Dans un tweet, un ingénieur logiciel de renom a exprimé son inquiétude quant à l’impact d’un nouveau navigateur web sur les créateurs de contenu.

Je comprends que cela aide les utilisateurs. En quoi cela aide-t-il les créateurs ? Sans eux, il n’y a pas de Web…

Ce navigateur, qui utilise l’intelligence artificielle pour synthétiser des informations provenant de plusieurs pages web, pourrait détourner le trafic des sites web originaux et priver les créateurs de revenus.

Le PDG de la société à l’origine du navigateur a reconnu que le modèle économique actuel du Web était imparfait et a suggéré que l’intelligence artificielle pourrait offrir de nouvelles opportunités aux créateurs. Cependant, il n’a pas encore proposé de solution concrète pour garantir une rémunération équitable des créateurs de contenu.

Ce débat met en lumière les défis éthiques et économiques posés par les technologies de nouvelle génération. L’innovation doit s’accompagner d’une réflexion sur son impact sur les créateurs et les travailleurs du web.

Arc : Une menace pour les créateurs de contenu ?

Arc se distingue des autres navigateurs web en repensant fondamentalement l’apparence et le fonctionnement de la navigation. Il y parvient en proposant des fonctionnalités innovantes telles que la possibilité de diviser plusieurs onglets verticalement et d’offrir un mode image dans l’image pour les vidéoconférences Google Meet.

Depuis quelques mois, Arc s’est lancé dans l’intégration de l’intelligence artificielle, avec des fonctionnalités telles que les résumés automatiques de pages web, l’intégration de ChatGPT et la possibilité pour les utilisateurs de basculer leur moteur de recherche par défaut sur Perplexity.

Ce rival de Google utilise l’IA pour répondre aux requêtes de recherche en résumant les pages web dans une interface de type chat et en fournissant de minuscules citations des sources.

La fonction « Browse for Me » place Arc au cœur d’un des plus grands dilemmes éthiques de l’IA : qui rémunère les créateurs lorsque des produits d’IA détournent et réutilisent leur contenu ?

« La meilleure chose à propos d’Internet, c’est que quelqu’un de passionné par quelque chose crée un site Web sur ce qu’il aime », a déclaré Anil Dash, entrepreneur technologique et pionnier du blogging, à Engadget. « Mais cette nouvelle fonctionnalité d’Arc risque d’atténuer ce phénomène. »

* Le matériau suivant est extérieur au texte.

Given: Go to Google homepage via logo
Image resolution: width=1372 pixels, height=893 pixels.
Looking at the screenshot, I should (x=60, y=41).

Dans un billet publié sur Threads peu après la sortie de l’application d’Arc, il a critiqué les moteurs de recherche modernes et les chatbots d’IA qui aspirent le contenu d’Internet et visent à empêcher les gens de visiter des sites Web, les qualifiant de « profondément destructeurs ».

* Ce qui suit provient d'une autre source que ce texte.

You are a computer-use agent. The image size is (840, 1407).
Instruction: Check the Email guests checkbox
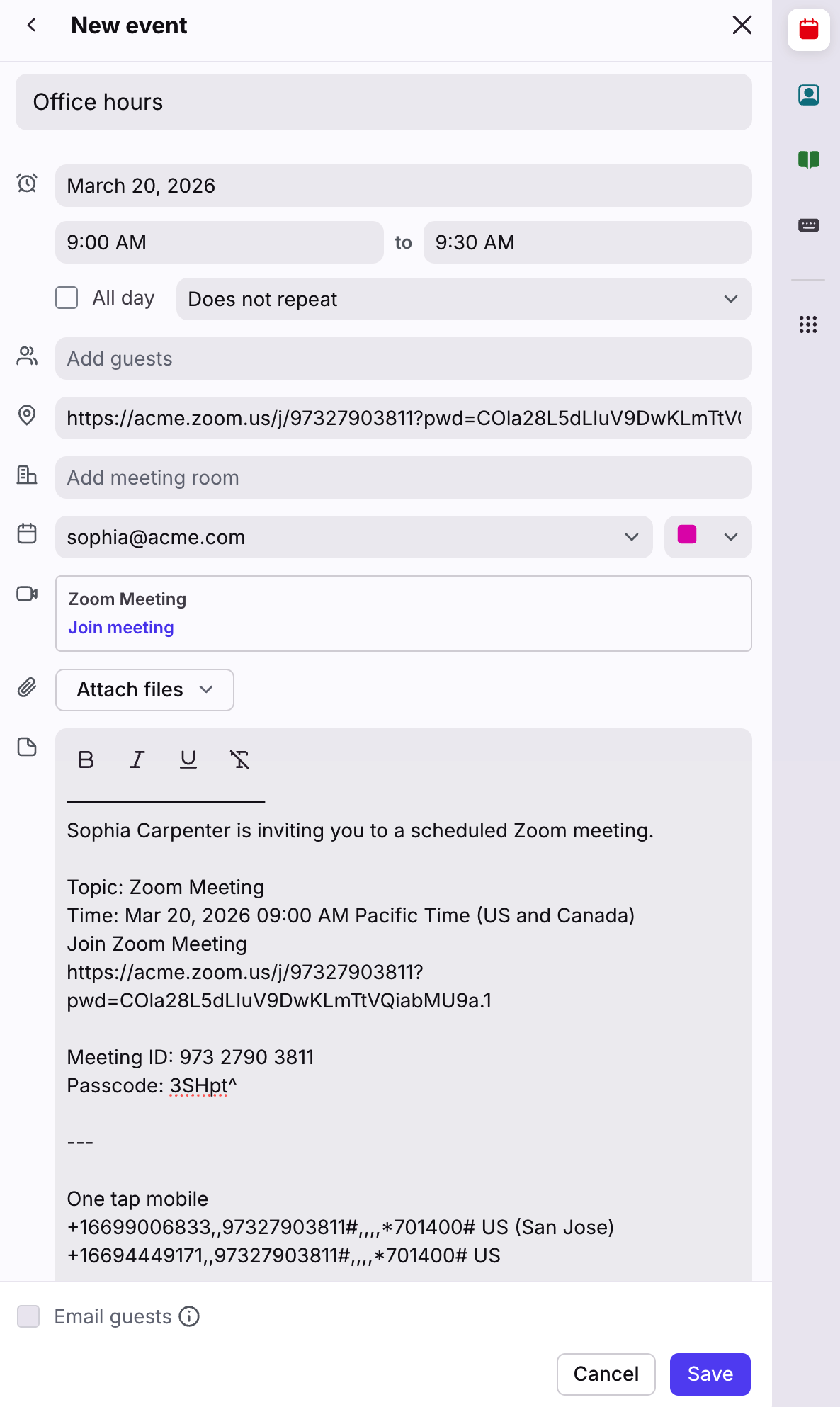click(28, 1316)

Les développeurs du navigateur affirment toutefois que leur solution répond à une demande des utilisateurs, et soulignent le fort taux d’utilisation de la fonctionnalité de résumé.

La question de la rémunération des créateurs dans ce nouvel environnement reste non résolue. Trouver un équilibre entre innovation et maintien d’un écosystème numérique sain s’annonce comme un défi crucial.

Est-ce la fin des résultats de recherche ?

Arc Search n’est pas le seul service à utiliser l’IA pour résumer les informations des pages web. Google, le plus grand moteur de recherche au monde, propose déjà des résumés générés par l’IA, qualifiés par certains experts de « bombe larguée au cœur du nœud de l’information ». Arc Search va plus loin en supprimant les résultats de recherche traditionnels, ce qui soulève encore plus de questions.

Le fondateur d’Arc Search compare l’impact potentiel de son navigateur à celui des media numériques sur les journaux imprimés. Il reconnaît que si Arc Search offre une meilleure expérience utilisateur, il « brise quelque chose » et perturbe l’échange de valeurs entre les créateurs de contenu et les utilisateurs.

Un journaliste du Boston Globe compare l’attitude des entreprises technologiques à celle d’un personnage de Jurassic Park, obsédé par la puissance de la technologie sans se soucier de ses conséquences. Il appelle à une réflexion approfondie sur l’utilisation de l’IA dans le domaine du web.